▶ **Short task a**
Rewrite the rows starting at the one containing "Given: Select answer" and ending at the one containing "Action: pyautogui.click(x=206, y=268)", with "radio button" replaced by "option button" and everything else unchanged. Leave the pictures out of your version.

▶ **Selected excerpt**
[Start]

An organization of Korean-Americans has donated 200 million won ($175,800) for South Korean POWs who were abducted to the North during the Korean War.

Dream Makers for North Korea, a Seoul-based private foundation for veterans of the war and North Korean defectors, yesterday said it had received the donation from the Grace & Mercy Foundation.

“We grew up in America, so we know the very basic background of history and we don’t really understand the depth of their heartache, the tragedy of the situation,” foundation president Mark Shaw said yesterday. “But, obviously, to be here and to hear their story was really touching for us.”

“We are just a very small, private family foundation of Korean-Americans and we have 90 organizations we support,” he added.

“Our mission is to help those who are underserved or marginalized, and that means people who can’t help themselves. We will keep in touch with the Dream Makers for North Korea.”

The Seoul foundation, led by Park Sun-young, a former lawmaker of the Liberty Forward Party and an activist for North Korean human rights, yesterday held a press conference at the War Memorial of Korea attended by about 30 former South Korean POWs. They were abducted during the Korean War and defected from North Korea.

“I was abducted to the North when I was serving in the South Korean Army in Gangwon in 1953,” said Yoo Young-bok, 82, who returned in 2000. “I had been detained in the North for 47 years since then, forced to work at a coal mine where my freedom and human rights were abused.

“While we were in the North, we had hope that the mother country would rescue us because our armies knew we were there, abducted to the North,” he said. “However, for the past decades no one looked for us, and many soldiers were executed trying to escape or protesting the persecution.

“Still, there are about 80 people whose fathers were POWs, and we demand the government pay compensation for them,” he said.

Two Koreans working overseas also attended the briefing and donated 10 million won each to the foundation.

One of them was Yim Do-jae, president of the United Korean Association in Africa and the Middle East.

“It was really touching to see these POWs, because we know that we can do well overseas thanks to their services and sacrifice,” Yim said.

“I will introduce Dream Makers for North Korea to other Koreans in Africa and the Middle East region.”

According to statistics released by the Ministry of National Defense in 2005, 1,369 South Korean soldiers were abducted during the war and 542 were reportedly still alive. So far, about 80 POWs have defected on their own.

Pyongyang has flatly denied that any POW abducted from the South during the war is in North Korea.

Park, of Dream Makers for North Korea, criticized the government for failing to provide adequate support to the POWs.

“It’s totally nonsense that the POWs who have defected to the South without support from the government have nowhere to stay here,” said Park, who is the foundation’s chairwoman. “So we are in the process of organizing a fund-raising campaign to build a nursing home facility for them in the near future.”

[End]

▶ **Short task b**
Answer these questions about the article on the POW donation:
(i) How much did the Grace & Mercy Foundation donate?
(ii) For how many years was Yoo Young-bok detained in the North?
(iii) According to the 2005 Ministry of National Defense statistics, how many abducted soldiers were reportedly still alive?

▶ **Extracted entries**
[Start]

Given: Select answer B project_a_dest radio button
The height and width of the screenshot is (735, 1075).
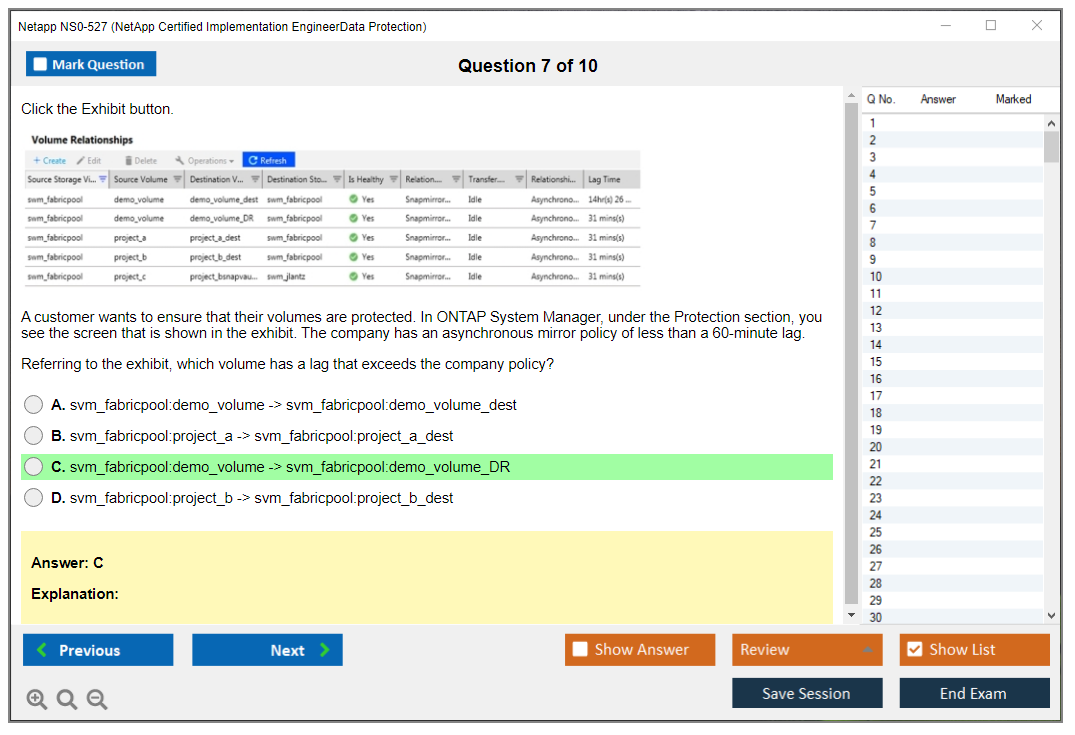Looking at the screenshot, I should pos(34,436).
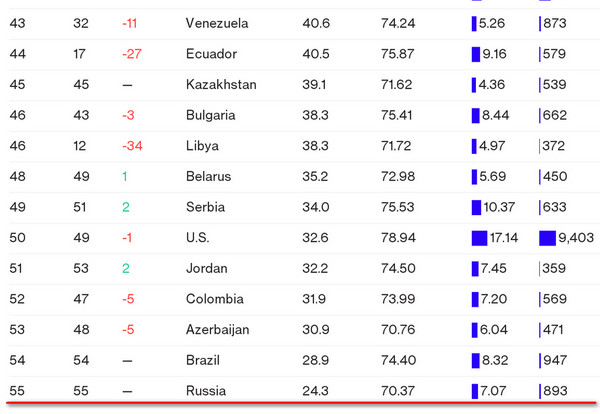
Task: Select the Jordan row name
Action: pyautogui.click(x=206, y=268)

[End]
[Start]

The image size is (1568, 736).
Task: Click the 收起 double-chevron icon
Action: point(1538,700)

[End]

▶ **Final answer a**
Given: Select answer B project_a_dest option button
The height and width of the screenshot is (735, 1075).
Looking at the screenshot, I should pos(34,436).
Task: Select the Jordan row name
Action: pyautogui.click(x=206, y=268)

▶ **Final answer b**
(i) 200 million won ($175,800)
(ii) 47 years
(iii) 542